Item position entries
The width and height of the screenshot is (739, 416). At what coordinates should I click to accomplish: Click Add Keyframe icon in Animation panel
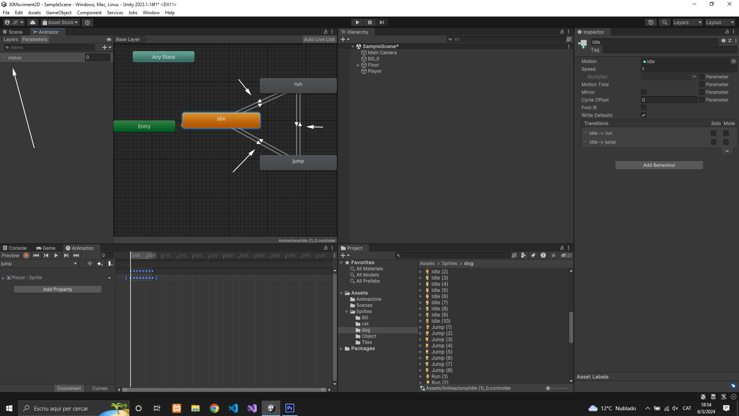tap(100, 263)
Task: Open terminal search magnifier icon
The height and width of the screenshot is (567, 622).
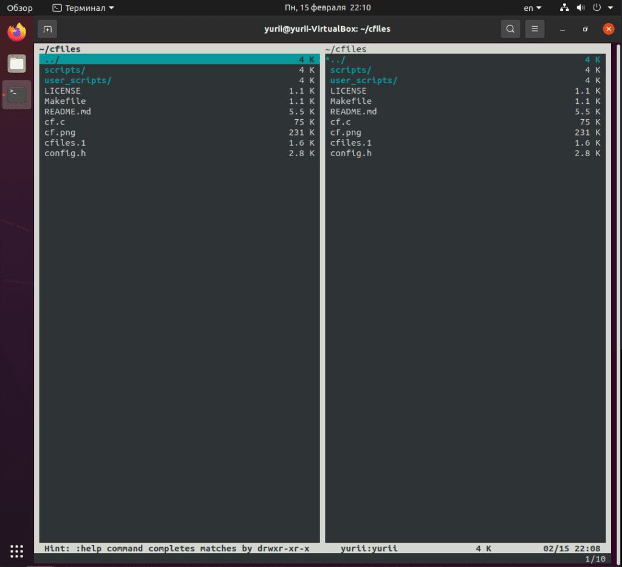Action: point(510,29)
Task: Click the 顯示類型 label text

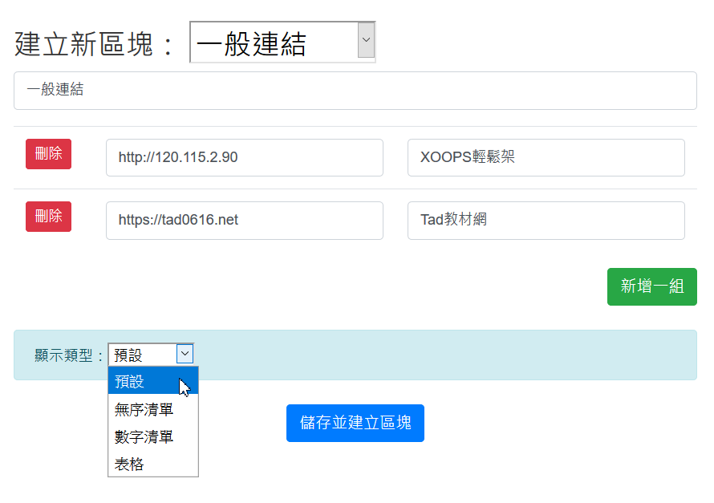Action: click(x=69, y=355)

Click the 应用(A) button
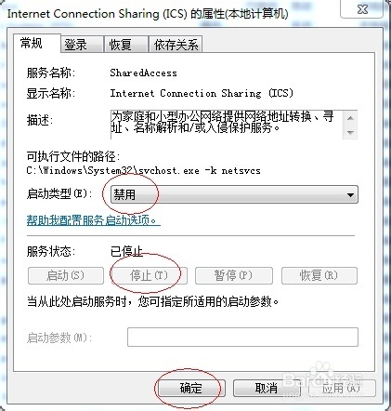pyautogui.click(x=341, y=388)
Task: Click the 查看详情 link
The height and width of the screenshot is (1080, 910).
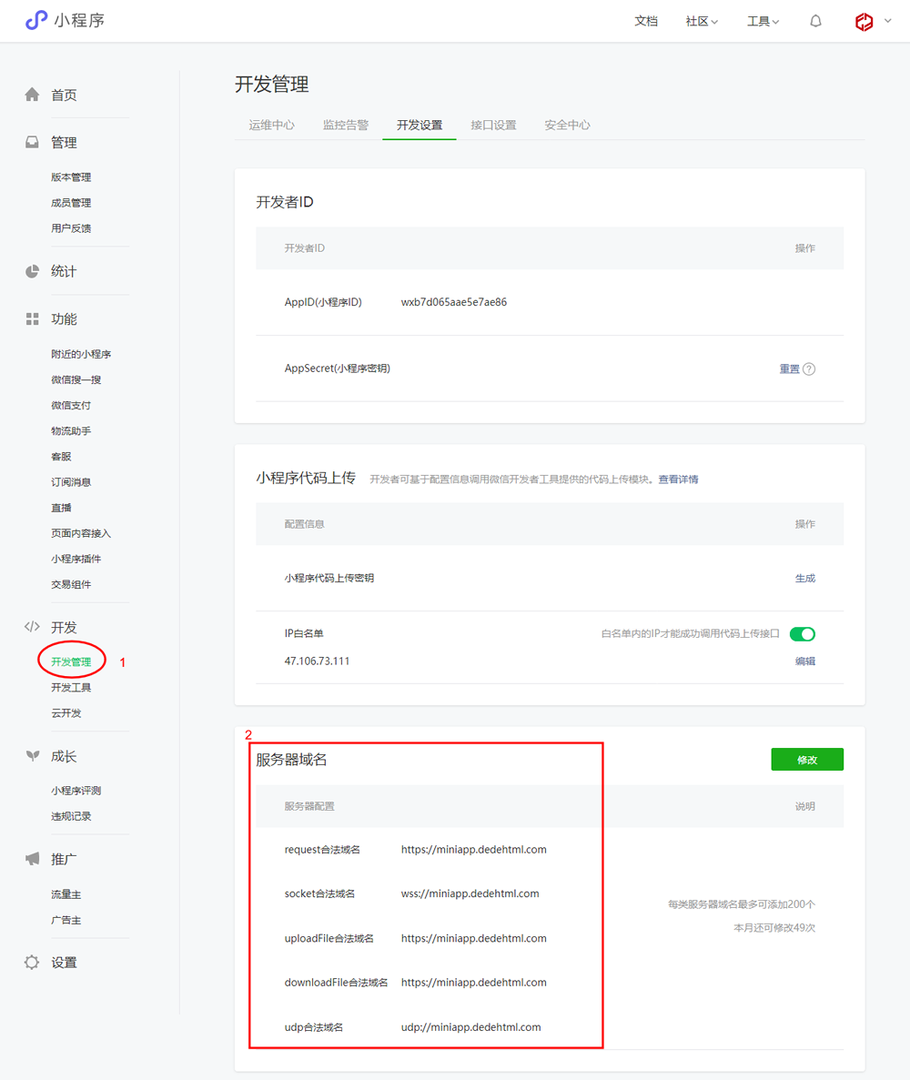Action: coord(678,479)
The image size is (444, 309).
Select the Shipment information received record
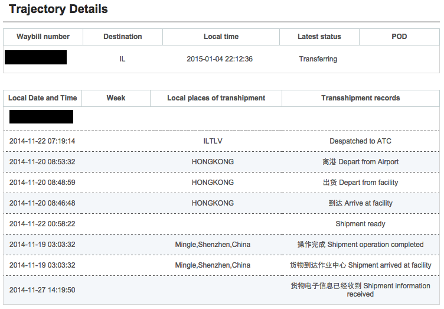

▸ **EXERCISE DETAILS**
Show each line from the data above that contains the word "width", copied in full.

▸ **EXERCISE RESULT**
The width and height of the screenshot is (739, 416). At what coordinates should I click to accomplish: Click Add Keyframe icon in Animation panel
The height and width of the screenshot is (567, 622).
The height and width of the screenshot is (1080, 910).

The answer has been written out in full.